Learn Machine Learning With Python

Topics

Machine Learning: Logistic Regression

Introduction

In the previous chapter, we studied Linear Regression.

In this chapter, we will learn Logistic Regression.

Note: if you can correlate anything with yourself or your life, there are greater chances of understanding the concept. So try to understand everything by relating it to humans.

What is Logistic Regression?

Logistic regression is the appropriate regression analysis to conduct when the dependent variable is dichotomous (binary). Like all regression analyses, logistic regression is a predictive analysis. Logistic regression is used to describe data and to explain the relationship between one dependent binary variable and one or more nominal, ordinal, interval or ratio-level independent variables. Logistic regression models the probabilities for classification problems with two possible outcomes. It’s an extension of the linear regression model for classification problems.

What is it used for?

Logistic regression is used to describe data and to explain the relationship between one dependent binary variable and one or more nominal, ordinal, interval, or ratio-level independent variables.
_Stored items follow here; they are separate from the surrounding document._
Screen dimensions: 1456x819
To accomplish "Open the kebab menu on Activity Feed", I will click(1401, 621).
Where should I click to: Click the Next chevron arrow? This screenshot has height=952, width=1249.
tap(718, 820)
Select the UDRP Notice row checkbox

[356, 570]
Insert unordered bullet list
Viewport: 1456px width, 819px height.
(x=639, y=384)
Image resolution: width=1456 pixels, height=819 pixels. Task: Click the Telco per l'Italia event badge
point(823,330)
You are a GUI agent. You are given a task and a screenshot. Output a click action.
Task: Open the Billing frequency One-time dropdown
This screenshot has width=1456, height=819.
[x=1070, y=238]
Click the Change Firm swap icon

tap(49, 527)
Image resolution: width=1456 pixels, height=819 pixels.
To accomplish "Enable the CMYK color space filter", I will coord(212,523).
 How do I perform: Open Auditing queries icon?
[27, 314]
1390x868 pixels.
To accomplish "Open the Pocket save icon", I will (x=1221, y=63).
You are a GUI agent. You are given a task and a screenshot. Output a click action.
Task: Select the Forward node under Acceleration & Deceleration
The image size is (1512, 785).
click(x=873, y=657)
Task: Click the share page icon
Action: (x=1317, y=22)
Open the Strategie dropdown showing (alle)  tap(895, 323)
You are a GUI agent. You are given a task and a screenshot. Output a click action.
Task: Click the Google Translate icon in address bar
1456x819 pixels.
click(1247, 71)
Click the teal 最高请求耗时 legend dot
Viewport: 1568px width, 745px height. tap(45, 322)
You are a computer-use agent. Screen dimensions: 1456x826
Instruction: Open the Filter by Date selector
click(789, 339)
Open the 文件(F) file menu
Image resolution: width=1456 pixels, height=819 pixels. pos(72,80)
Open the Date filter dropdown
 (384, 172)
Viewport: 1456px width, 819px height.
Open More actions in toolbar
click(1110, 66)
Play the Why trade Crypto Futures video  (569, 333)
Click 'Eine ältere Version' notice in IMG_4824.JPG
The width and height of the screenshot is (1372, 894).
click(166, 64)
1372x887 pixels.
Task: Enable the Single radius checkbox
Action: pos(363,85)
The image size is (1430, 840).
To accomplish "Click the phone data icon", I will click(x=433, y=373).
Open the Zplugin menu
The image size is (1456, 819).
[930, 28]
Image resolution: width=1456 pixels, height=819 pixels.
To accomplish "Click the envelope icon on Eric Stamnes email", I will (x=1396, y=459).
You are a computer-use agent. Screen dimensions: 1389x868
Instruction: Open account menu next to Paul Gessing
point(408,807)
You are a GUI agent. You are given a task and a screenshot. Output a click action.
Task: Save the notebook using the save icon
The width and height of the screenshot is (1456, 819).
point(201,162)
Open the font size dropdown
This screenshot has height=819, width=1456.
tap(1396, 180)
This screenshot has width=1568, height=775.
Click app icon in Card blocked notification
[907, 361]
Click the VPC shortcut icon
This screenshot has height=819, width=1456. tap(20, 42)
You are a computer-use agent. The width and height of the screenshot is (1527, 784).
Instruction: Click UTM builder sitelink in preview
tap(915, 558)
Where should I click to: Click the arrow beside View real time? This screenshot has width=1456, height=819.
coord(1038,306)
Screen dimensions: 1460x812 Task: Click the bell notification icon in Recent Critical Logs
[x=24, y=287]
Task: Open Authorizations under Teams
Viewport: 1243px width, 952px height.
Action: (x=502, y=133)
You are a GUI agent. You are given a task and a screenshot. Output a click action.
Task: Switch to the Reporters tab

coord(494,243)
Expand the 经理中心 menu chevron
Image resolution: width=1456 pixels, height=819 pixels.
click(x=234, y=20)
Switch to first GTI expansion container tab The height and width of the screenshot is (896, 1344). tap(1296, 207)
Difference between Linear and Logistic Regression

BASIS FOR COMPARISON	LINEAR REGRESSION	LOGISTIC REGRESSION
Basic	The data is modeled using a straight line.	The probability of some obtained event is represented as a linear function of a combination of predictor variables.
Linear relationship between the dependent and independent variables	Is required	Not required
The independent variable	Could be correlated with each other. (Especially in multiple linear regression)	Should not be correlated with each other (no multicollinearity exists).
Outcome	the outcome (dependent variable) is continuous. It can have any one of an infinite number of possible values.	the outcome (dependent variable) has only a limited number of possible values.
Dependent Variable	Linear regression is used when your response variable is continuous. For instance, weight, height, number of hours, etc.	Logistic regression is used when the response variable is categorical in nature. For instance, yes/no, true/false, red/green/blue, 1st/2nd/3rd/4th, etc.
Equation	Linear regression gives an equation that is of the form Y = MX + C, which means equation with degree 1.	logistic regression gives an equation which is of the form Y = e^X + e^-X
Coefficient Interpretation	the coefficient interpretation of independent variables is quite straightforward (i.e. holding all other variables constant, with a unit increase in this variable, the dependent variable is expected to increase/decrease by xxx).	depends on the family (binomial, Poisson, etc.) and link (log, logit, inverse-log, etc.) you use, the interpretation is different.
Error Minimization Technique	uses ordinary least squares method to minimize the errors and arrive at a best possible fit	uses a maximum likelihood method to arrive at the solution.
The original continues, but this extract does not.